Hearing that NCUA is coming onsite can often be a stressful situation, especially if you are in the Information Technology area. So many new threats have cropped up and there is no indication that things will be slowing down anytime soon. That’s why I think it’s awesome that NCUA in a recent report out of Region IV has identified “The Top Ten Cyber-Security Areas That Examiners Look At”.
So get out your pencils and your network engineers and let’s walk thru these top 10!
- Information security policies. Does the credit union have a board-approved information security policy commensurate with the credit union’s size and complexity and that meets the requirements of NCUA Rules and Regulations Part 748?
- This is SPOT ON – we saw at least 3 credit unions experience the pain of in-depth NCUA scrutiny of their ISP. Many have been left on the shelf (electronic shelf included) and have not been updated to include newer technologies like Mobile Device Management (MDM) or more alarming – there was no evidence that a member information inventory had been performed.
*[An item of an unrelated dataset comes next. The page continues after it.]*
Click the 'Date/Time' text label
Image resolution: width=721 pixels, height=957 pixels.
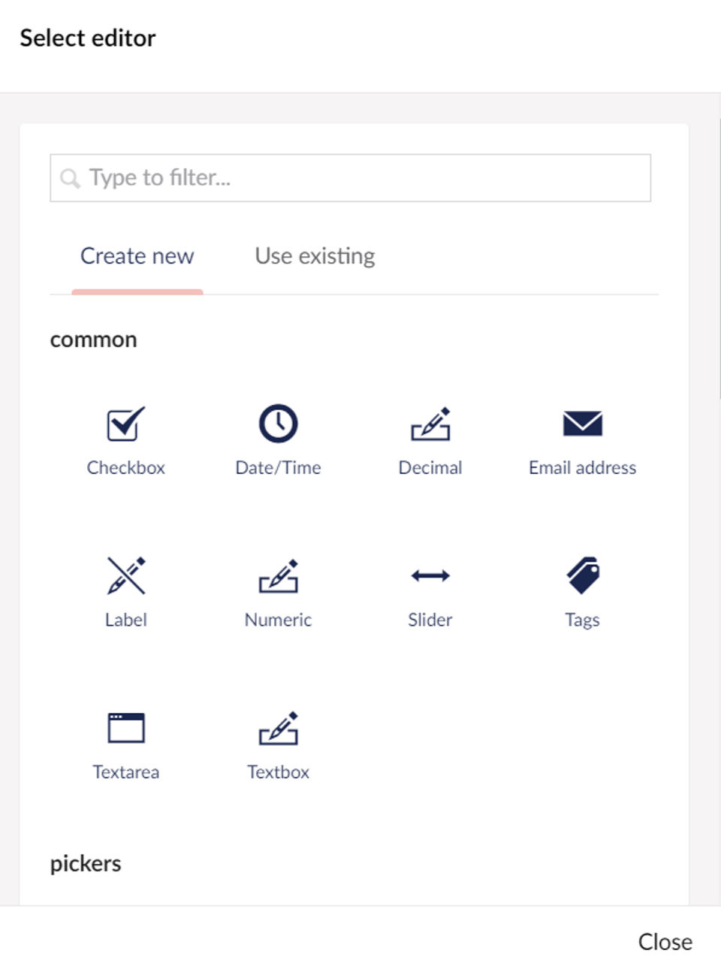pos(278,468)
You can’t protect it if you don’t know where it is.
- Risk assessments. Has management recently performed and documented an information security risk assessment to identify and assess potential threats, their probability, potential effects, and the existing controls and risk remediation plans that the credit union has in place?
- Key word here – IT (Information Technology) Risk assessment – not your earthquakes or tsunamis. It is expected that a detailed analysis has been completed and mitigation strategies are in place.